In this essay I will explore this issue further and put some broad numbers to imports vs. exports, the cost of protecting our oil interests in the Gulf, and also look at the overall paradox of increasing our exports and while still importing oil from the Persian Gulf and elsewhere (including countries to which we export).

The Original Ban and Exports

First some facts about the export ban I mentioned earlier.  There have been several, but the most salient law governing oil exports is the Energy Policy and Conservation Act of 1975, which banned the export of crude oil from the U.S. except under select circumstances. It’s the “…except under select circumstances” that has allowed exports to increase steadily since 2001 (Figure 1).  The ban was in response to the Arab oil embargo of 1973 and was designed to increase production in the US, thus furthering our long-standing goal of energy independence.

Figure 1. US Annual Crude Oil Exports

Figure 1. US Annual Crude Oil Exports

As you can see in this figure it took a few years for the ban to take effect, but exports did drop sharply after about 1979-80.  Oil companies and many in congress on both sides of the isle are now pushing for increasing oil exports as a means of increasing oil production in the US.  Others in congress however have pressed to slow the increase in order to avoid price volatility that the original ban was supposed to control.  Environmental groups are also concerned about any increase in fossil fuel production as it relates to global warming. These are all valid issues relating to increasing exports, however my concern here relates to the disconnection between increasing exports while imports from the Persian Gulf proceed unabated.
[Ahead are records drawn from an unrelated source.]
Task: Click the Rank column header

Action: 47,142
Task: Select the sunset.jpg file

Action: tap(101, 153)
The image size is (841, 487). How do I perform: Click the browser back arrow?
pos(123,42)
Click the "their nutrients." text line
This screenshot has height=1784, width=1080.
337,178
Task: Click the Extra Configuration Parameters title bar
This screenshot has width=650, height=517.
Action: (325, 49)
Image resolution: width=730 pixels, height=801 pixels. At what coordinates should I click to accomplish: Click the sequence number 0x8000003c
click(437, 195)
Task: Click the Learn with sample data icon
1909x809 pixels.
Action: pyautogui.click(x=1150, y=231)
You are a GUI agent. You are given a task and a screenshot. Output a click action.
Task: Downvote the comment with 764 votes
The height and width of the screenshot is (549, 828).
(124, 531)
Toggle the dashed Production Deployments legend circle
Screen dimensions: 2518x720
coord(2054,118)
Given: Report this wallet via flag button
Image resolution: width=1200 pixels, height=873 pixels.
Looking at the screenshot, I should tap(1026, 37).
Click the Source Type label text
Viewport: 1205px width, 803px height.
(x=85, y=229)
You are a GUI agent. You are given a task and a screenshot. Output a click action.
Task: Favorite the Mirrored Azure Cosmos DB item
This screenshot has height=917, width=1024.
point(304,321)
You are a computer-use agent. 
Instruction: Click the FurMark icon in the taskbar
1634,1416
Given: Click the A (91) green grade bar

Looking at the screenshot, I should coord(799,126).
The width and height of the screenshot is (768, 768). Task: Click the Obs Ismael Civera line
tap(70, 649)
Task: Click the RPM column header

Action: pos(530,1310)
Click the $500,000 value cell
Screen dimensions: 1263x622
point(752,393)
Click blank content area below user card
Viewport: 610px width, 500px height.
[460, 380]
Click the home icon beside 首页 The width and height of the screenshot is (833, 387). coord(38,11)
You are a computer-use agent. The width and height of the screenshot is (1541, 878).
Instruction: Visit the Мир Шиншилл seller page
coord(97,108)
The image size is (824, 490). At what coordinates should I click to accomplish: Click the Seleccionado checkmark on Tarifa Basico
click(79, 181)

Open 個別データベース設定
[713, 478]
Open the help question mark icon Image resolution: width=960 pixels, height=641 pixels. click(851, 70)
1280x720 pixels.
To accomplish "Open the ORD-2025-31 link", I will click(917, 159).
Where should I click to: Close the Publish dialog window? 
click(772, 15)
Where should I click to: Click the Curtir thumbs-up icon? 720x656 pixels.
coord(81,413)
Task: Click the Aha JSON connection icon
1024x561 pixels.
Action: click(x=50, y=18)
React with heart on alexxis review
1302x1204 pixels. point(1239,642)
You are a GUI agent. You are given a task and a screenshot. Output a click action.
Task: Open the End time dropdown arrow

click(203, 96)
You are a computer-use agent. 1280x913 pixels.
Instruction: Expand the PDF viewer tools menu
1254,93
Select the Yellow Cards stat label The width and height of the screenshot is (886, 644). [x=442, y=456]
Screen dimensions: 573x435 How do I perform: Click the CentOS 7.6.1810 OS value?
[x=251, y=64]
So let’s look at the import picture.  Figure 2 shows the imports of crude oil from various sectors around the world.  The very good news is that overall imports are declining. However, the one main U.S. import sector that seems to hold fairly steady is the Persian Gulf.  Many analysts believe the global nature of the world oil market makes oil pricing somewhat disconnected from its place of origin. “Anybody who follows the oil industry will tell you that it doesn’t make any difference where the oil comes from,” according to Keith Crane of the RAND Corporation (Flintoff, 2012).  Or does it?  Is the cost of a $100/barrel of crude from the Persian Gulf really the same as a $100/barrel of Canadian crude, or any other crude? Let’s take a look.

Figure 2. US Oil Imports

Figure 2. US Oil Imports


Costs vs. Value: How the US subsidizes Persian Gulf Oil

The unstable political landscape of the Persian Gulf has long since required a U.S. military presence there to protect our strategic national interest as it relates to oil.  Over the years several economists have calculated estimates of just how much that military presence costs the U.S. taxpayer to protect those oil-related interests.  A study by Delucchi and Murphy (2008) looked at the value of our imports from the Persian Gulf compared with the cost of our military presence there as a function of only protecting our oil interests.  This study excluded war-time and non-oil related military costs.  The estimated value of our Gulf imports for 2004 (the year on which the study focused) was roughly $33 billion.  The military cost of protecting those imports was estimated to range from $27 – $73 Billion.  A similar study in the prior year by Copulos (2003) estimated a 2003 oil value of $25 Billion compared against a military cost ranging from between $52 – $62 Billion.  Delucchi and Murphy (2008) also concluded that the cost of military protection in the Gulf was highly correlated with the value of those imports.  Therefore as the value of those rose, the military costs of protecting those Gulf oil interests also rose accordingly.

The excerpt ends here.